The nothrow guarantee (noexcept) promises no exceptions. Use it for destructors, moves, and swaps.
Scope guards are lightweight RAII objects that run a cleanup function at scope exit. dismiss() can cancel the cleanup for commit/rollback patterns.
Custom deleters let unique_ptr and shared_ptr manage non-memory resources (file handles, C library objects).
unique_ptr custom deleters are part of the type; shared_ptr custom deleters are not.
When wrapping C resources, prefer unique_ptr with a custom deleter — zero overhead, guaranteed cleanup.

Exercises

Think about it: Why is RAII considered one of the most important patterns in C++? How does it compare to try/finally in languages like Java and Python?

What happens here?

void risky()
{
    FILE* fp = fopen("data.txt", "r");
    process(fp);  // might throw
    fclose(fp);
}

What goes wrong if process throws an exception? How would you fix it with RAII?

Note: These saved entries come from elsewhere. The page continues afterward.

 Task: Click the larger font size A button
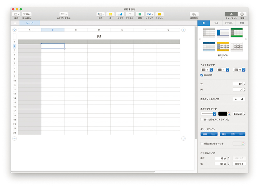pos(242,99)
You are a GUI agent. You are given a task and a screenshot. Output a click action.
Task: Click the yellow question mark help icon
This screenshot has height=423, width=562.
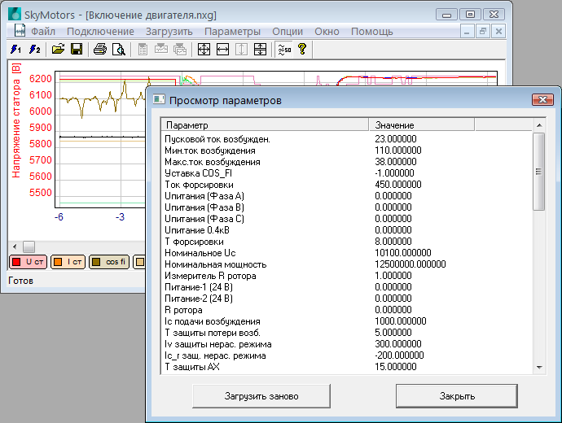pyautogui.click(x=302, y=50)
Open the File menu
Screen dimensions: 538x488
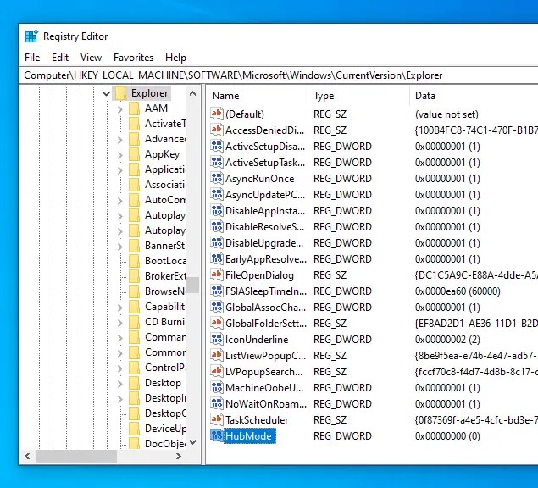(x=32, y=58)
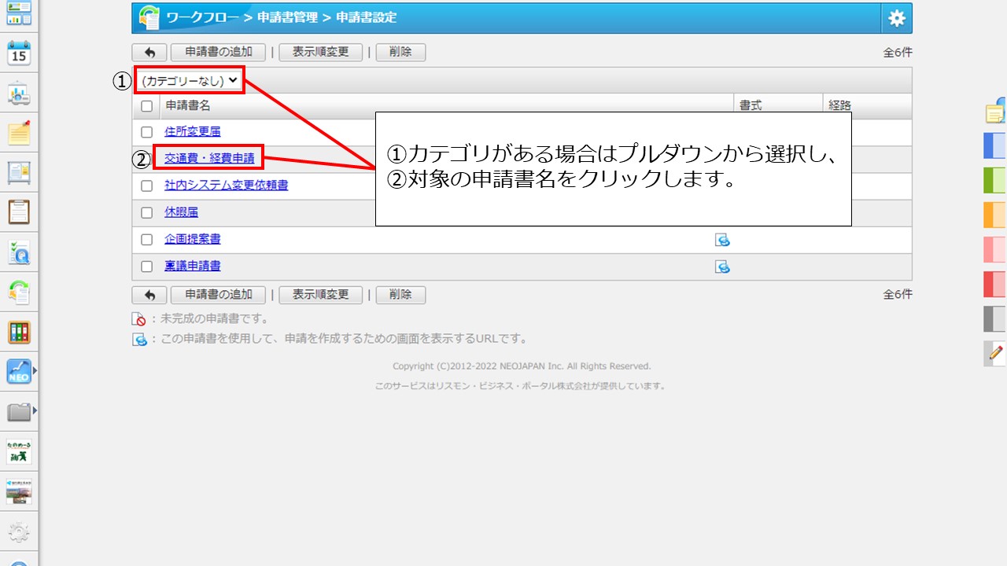The width and height of the screenshot is (1007, 566).
Task: Select the checkbox next to 住所変更届
Action: 146,131
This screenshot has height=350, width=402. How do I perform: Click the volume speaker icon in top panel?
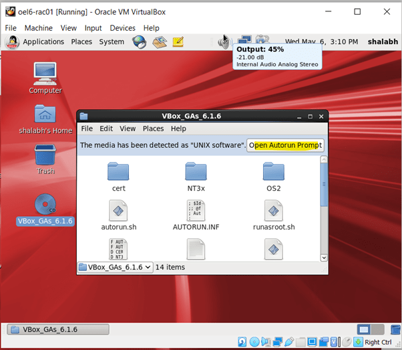coord(224,42)
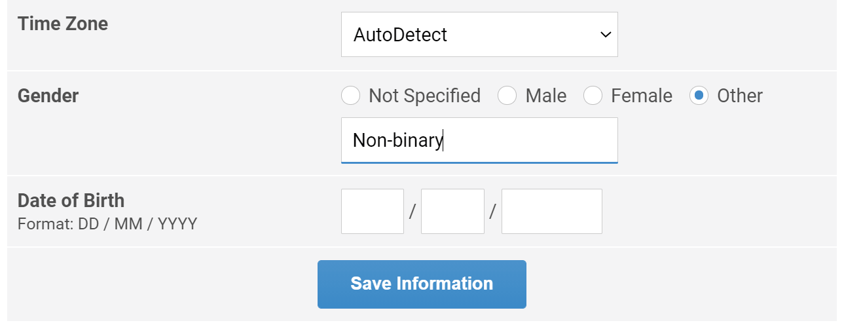Click the "Other" option label text
Image resolution: width=844 pixels, height=327 pixels.
(740, 96)
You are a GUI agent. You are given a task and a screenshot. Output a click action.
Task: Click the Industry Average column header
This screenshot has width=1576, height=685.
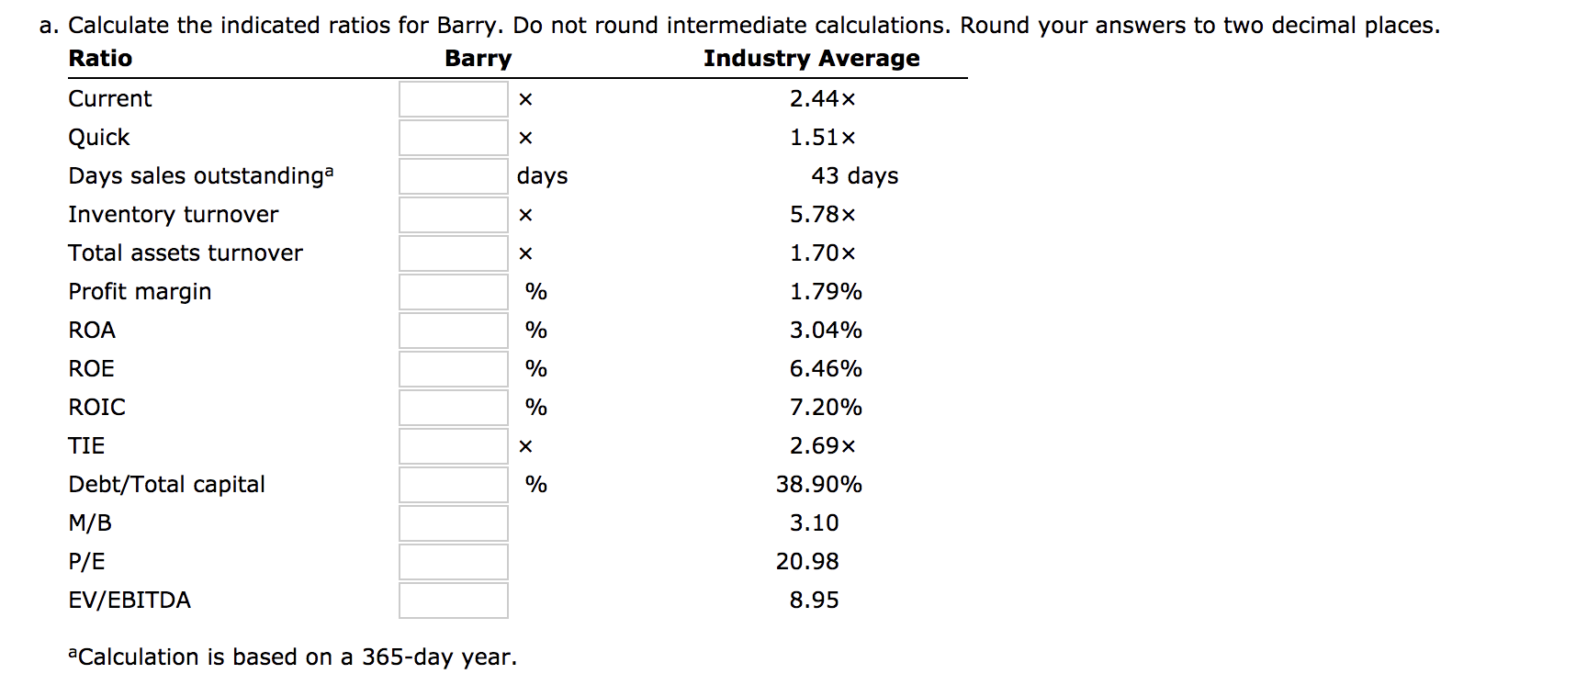(x=812, y=59)
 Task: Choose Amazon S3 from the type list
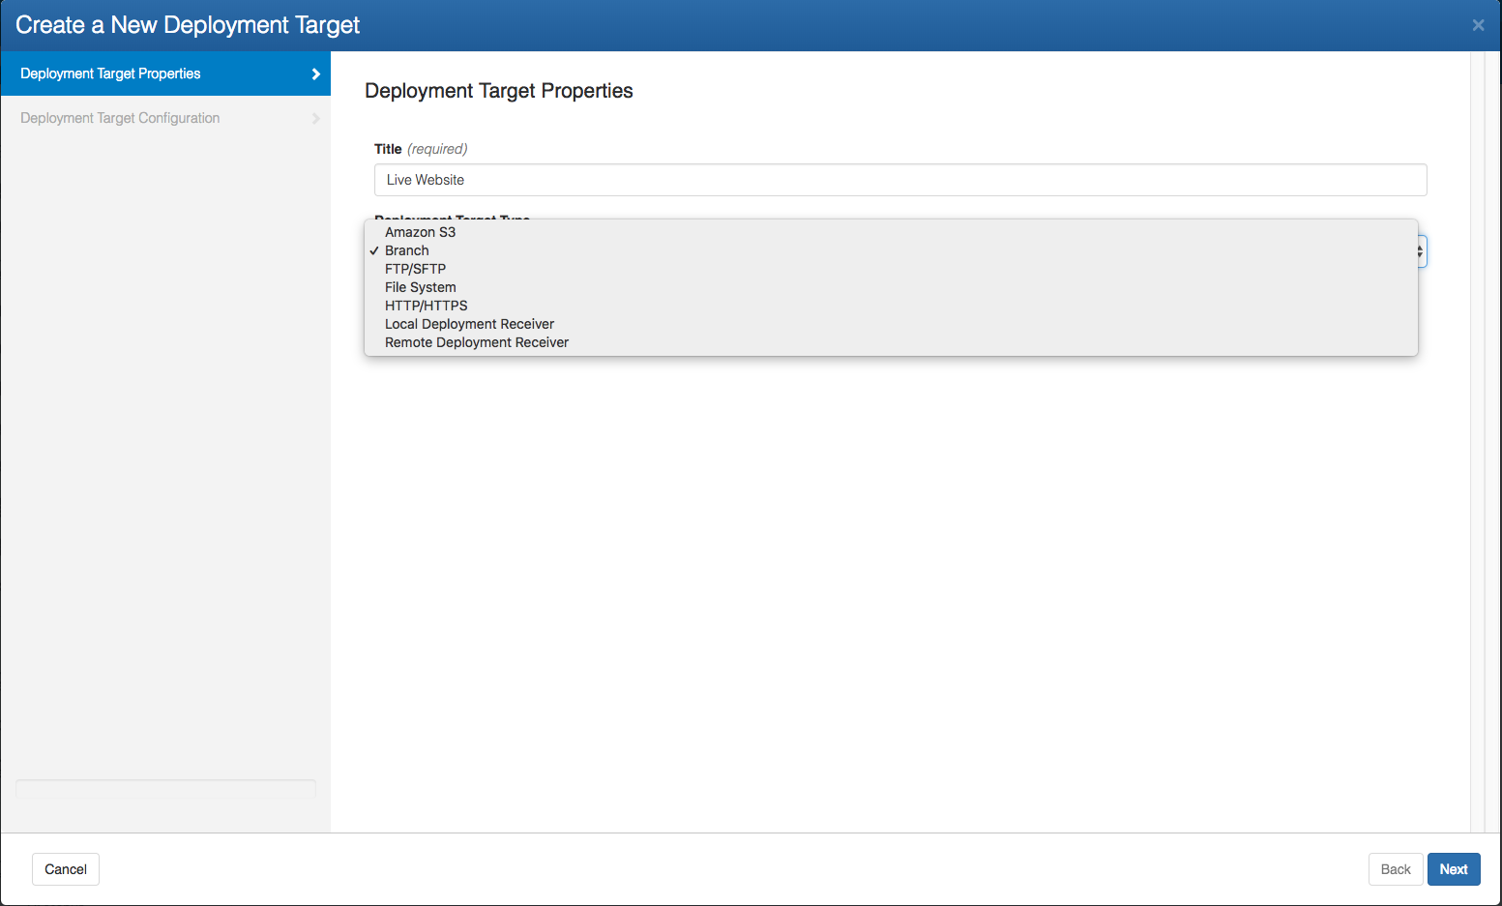point(420,232)
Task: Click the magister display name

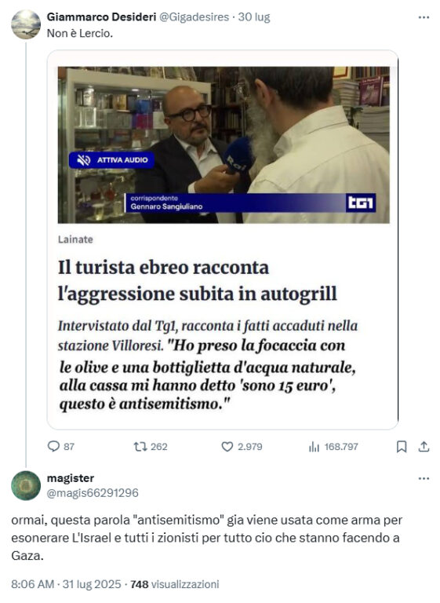Action: coord(71,478)
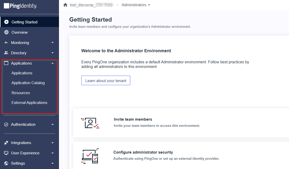This screenshot has width=289, height=169.
Task: Click the Directory people icon
Action: pyautogui.click(x=6, y=53)
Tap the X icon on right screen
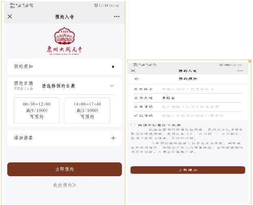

Think about it: Why should move constructors and move assignment operators be noexcept? What happens if they are not?

Where is the bug?

class Connection {
public:
    Connection() { connect(); }
    ~Connection() { disconnect(); }
};

void transfer()
{
    Connection c1;
    Connection c2 = c1;  // copy
    // ... work ...
}

Calculation: How many times is fclose called?

{
    auto d = [](FILE* f) { fclose(f); };
    std::unique_ptr<FILE, decltype(d)> f1(fopen("a.txt", "r"), d);
    auto f2 = std::move(f1);
}

Think about it: What is the difference between the basic guarantee and the strong guarantee? Give an example where the basic guarantee is sufficient and one where you would want the strong guarantee.